Today’s cruise ships are cities on the sea. They contain just about everything you could want to spend money on, from luxury fashion goods to sushi to more cruises. In recent years, cruise lines have greatly expanded their culinary efforts in an effort to please all palates, and counter disappointing images of “cruise food.” Sometimes the meals and drinks are included in the price of the excursion. But prices vary wildly, and not everything on a cruise is created equal, even at the buffet. Here are pointers on how to get the most out of the food and beverages when you make your next cruise booking.
Pay for the premium packages ahead of time...
Cruises promote various packages that can be bundled with a reservation, giving you access to items beyond the all-inclusive buffet, including higher-end restaurants. And they’re often cheaper when you snag them online before your trip. Norwegian Cruise Line’s specialty dining packages get a $10 discount on its site. Research the spots you’re interested in—say, if you’d like a nice medium-rare steak rather than a warmed-over beef bolognese—and pull the trigger early.
...But beware of ponying up for select items on the ship
Once you climb aboard a cruise, everything gets pricier—even the sunscreen. Top-shelf liquors and dry-aged steaks are priced with exorbitant surcharges you wouldn’t expect from a Michelin-starred restaurant on land, and lack the same atmosphere, level of service, or execution. Avoid those kinds of unnecessary hikes once you get settled into your stateroom. A lobster dinner or even something as simple as a bag of chips and soda will often add to the cost of your excursion.

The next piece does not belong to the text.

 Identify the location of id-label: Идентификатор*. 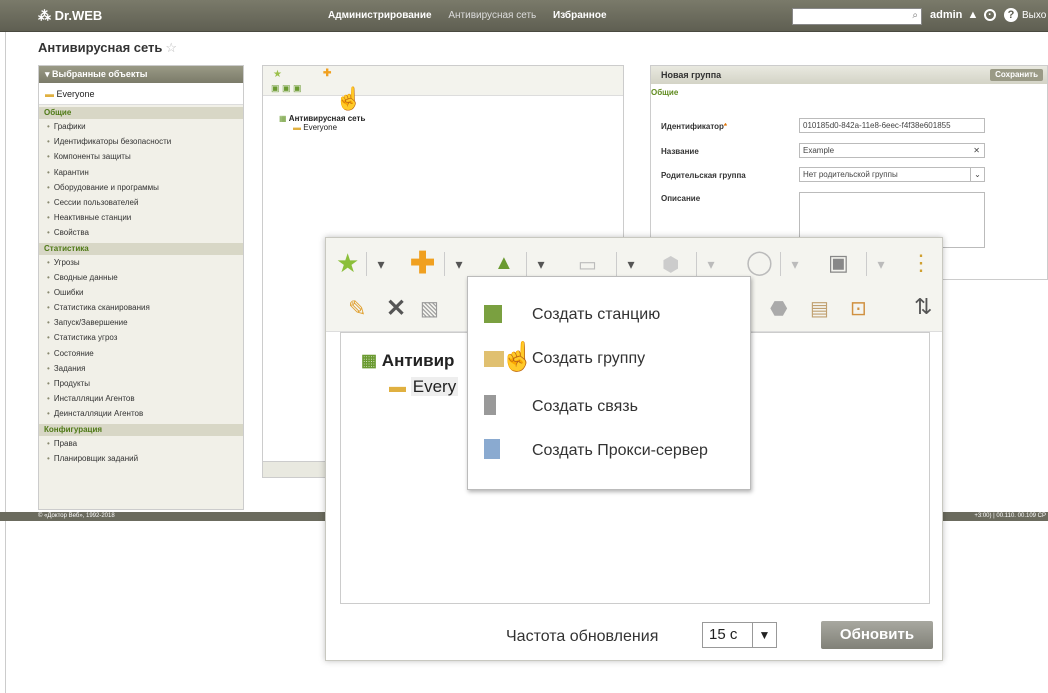
(694, 126).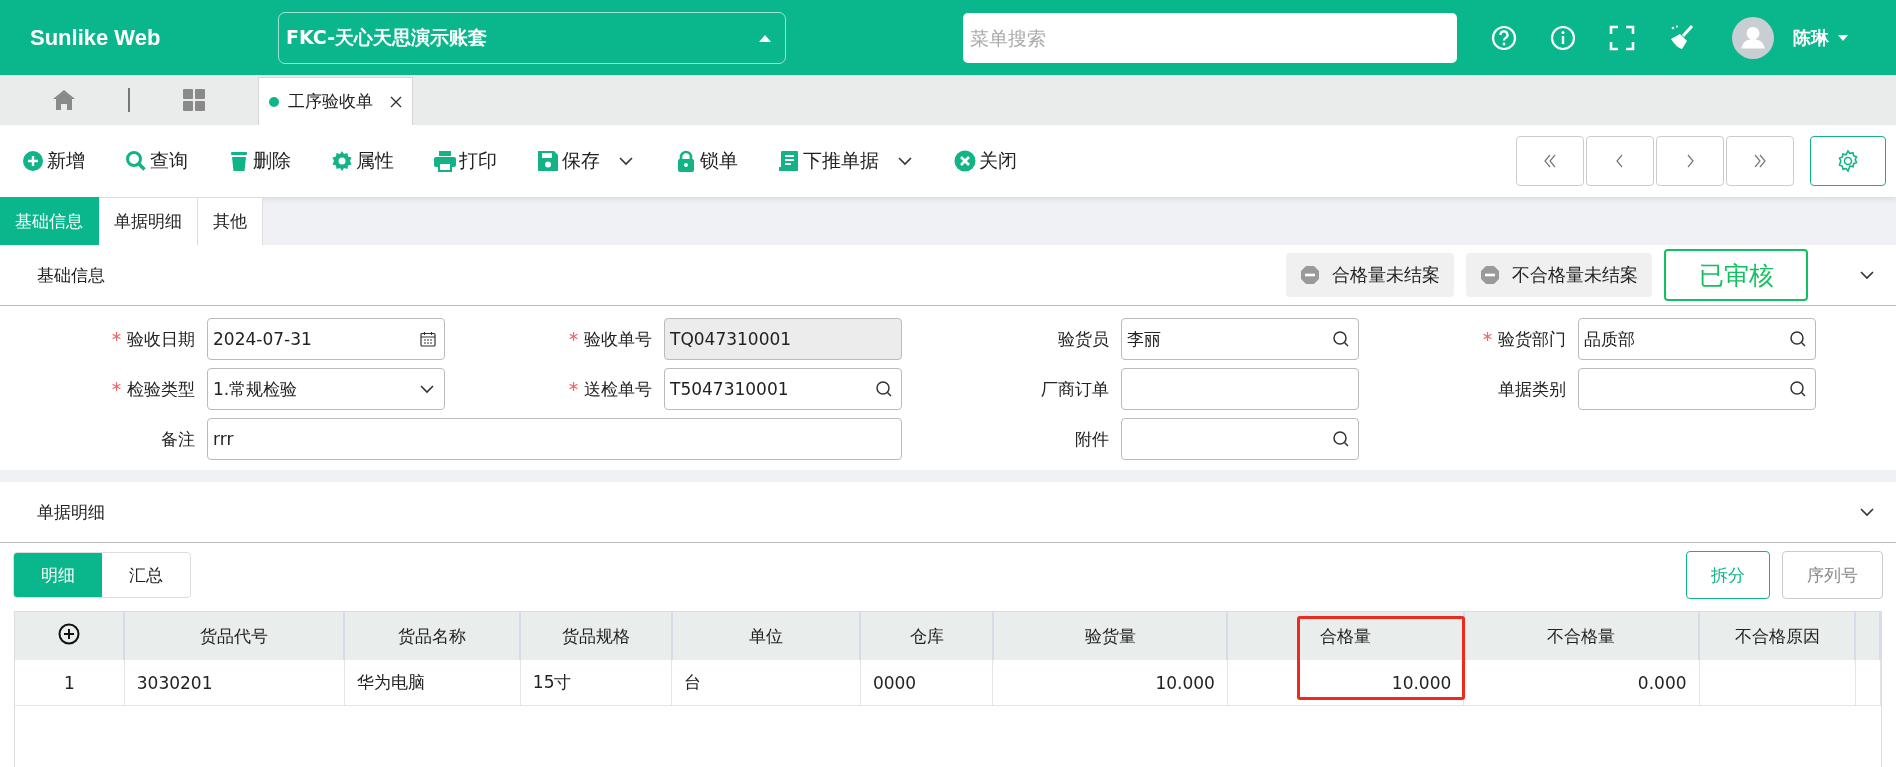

Be skeptical at the buffet
Buffets are quite literally the bread and butter of cruises. “Think mediocre wedding food,” says a former employee on a Royal Caribbean cruise of what to expect. Typically all passengers will get to consume whatever and however much they want at these restaurants with no added cost. But increasingly, companies are tweaking their dining to introduce fresher options. Even at a buffet, look for the made-to-order stands for eggs, pizzas, and the like. Even if it’s not revolutionary, it can hit the spot. Stay away from any dish that appears to have been untouched for hours. Lines, counterintuitively, are a good thing in this case, because they mean people are enjoying what they’re eating, and it’s coming right out of the oven.

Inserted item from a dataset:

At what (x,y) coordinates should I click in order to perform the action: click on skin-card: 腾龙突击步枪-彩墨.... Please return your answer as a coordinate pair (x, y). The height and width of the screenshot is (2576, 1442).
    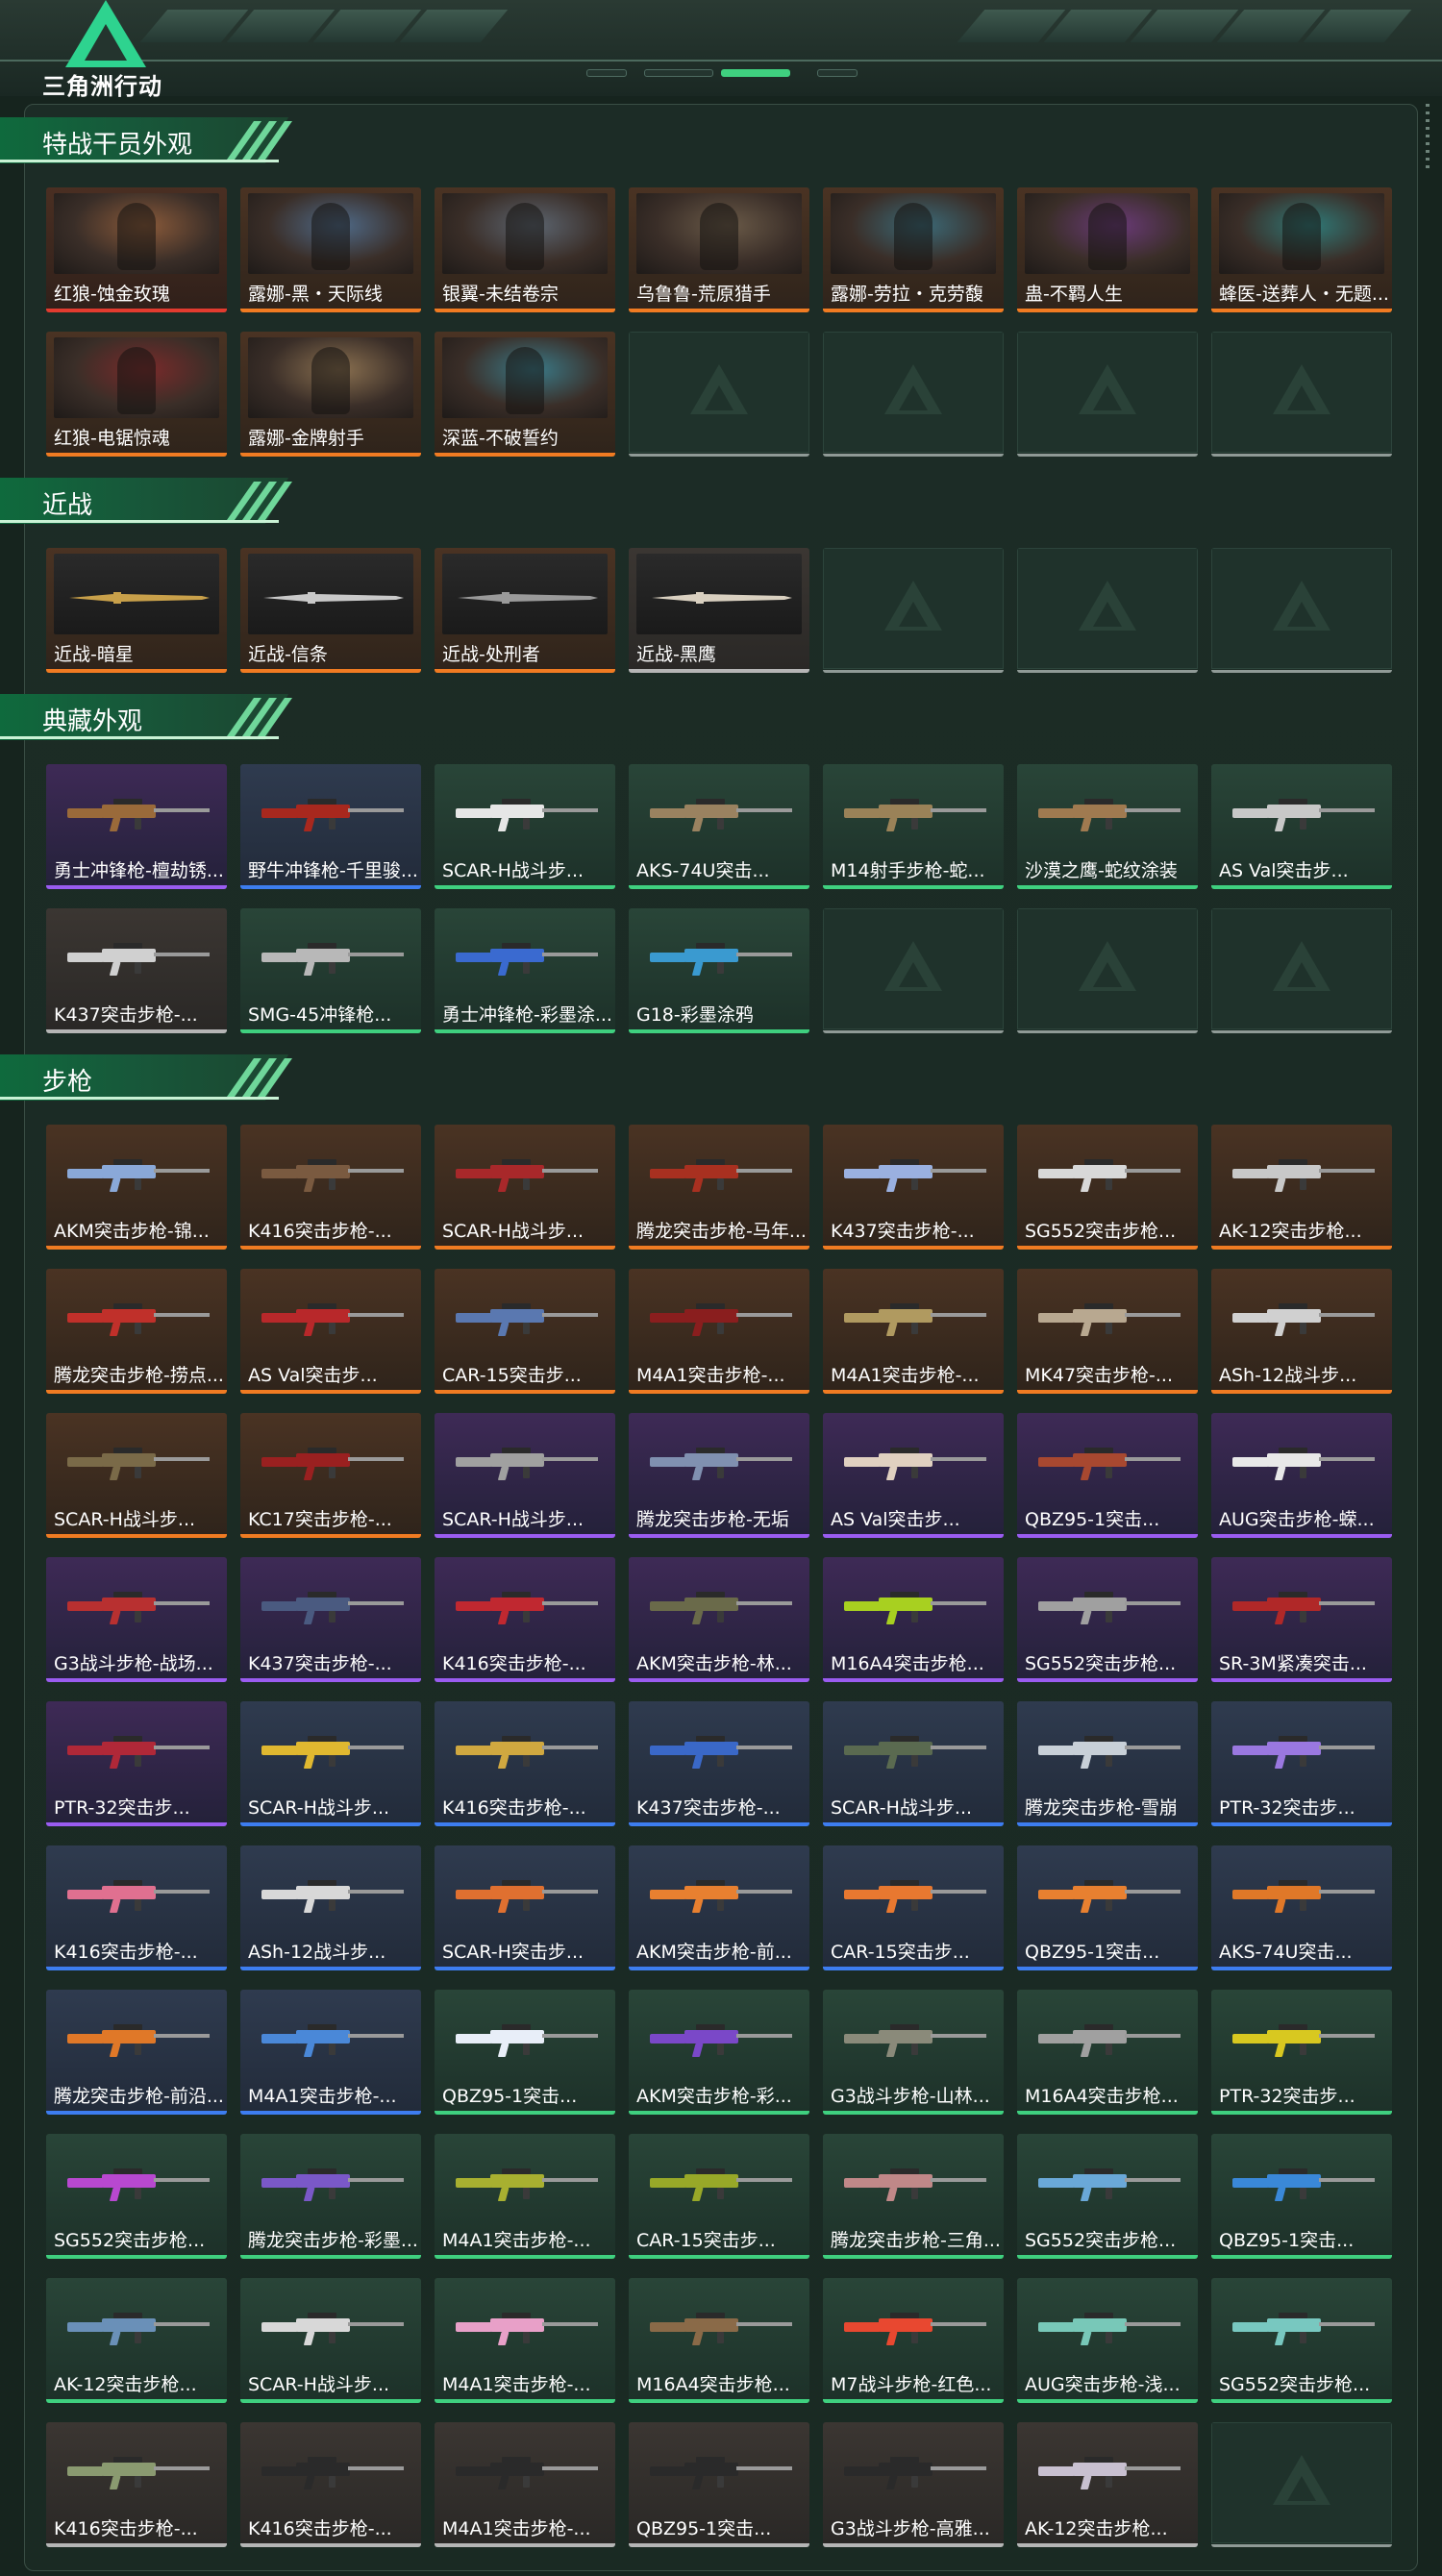
    Looking at the image, I should click on (330, 2196).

Get unlimited drinks, unless you don’t drink
Many cruises now offer all-inclusive drink packages. Since cruises are all about letting loose, and you’ll be lounging with mobs of half-naked vacationers, a little alcohol helps. Even if you don’t plan on imbibing a lot, $13 cocktails can easily add up. Royal Caribbean’s deluxe beverage package runs about $44-55 per night per guest when you purchase it online. It covers endless drinks each up to $13 in value, including not just beer, wine, and cocktails, but also all coffee, tea, soda, and fresh juices. Figure out what the tastiest brew or spirit is you can put on your prepaid tab, and keep it flowing.
Go with a name you know
Major cruises partner with splashy brands and celebrities to lure in customers, with a number of high-profile chefs collaborating with cruises to open restaurants. Guy Fieri has Guy’s Pig & Anchor Bar-B-Que Smokehouse for Carnival, and Thomas Keller runs The Grill aboard the luxury Seabourn. Those types of venues are more likely to deliver ingredients and flavors that rise about standard cruise fare. Just be sure to make reservations early if necessary, as they also tend to be busy. You can indulge in lobster thermidor and a whole free-range chicken carved tableside at The Grill for no extra cost. Seabourn’s trips start at about $350 per night, but for some, the finer things are worth it.
Don’t buy anything you can bring yourself
It’s essential to pack wisely, especially on a cruise. Packaged snacks are key for avoiding the less healthy choices on the ship or late-night spending on expensive bites. Consult the rules for your cruise line in advance. Carnival, for example, allows guests to tote ready-to-eat foods and even one unopened bottle of wine. Bring the good stuff, because it won’t be cheap on the open water.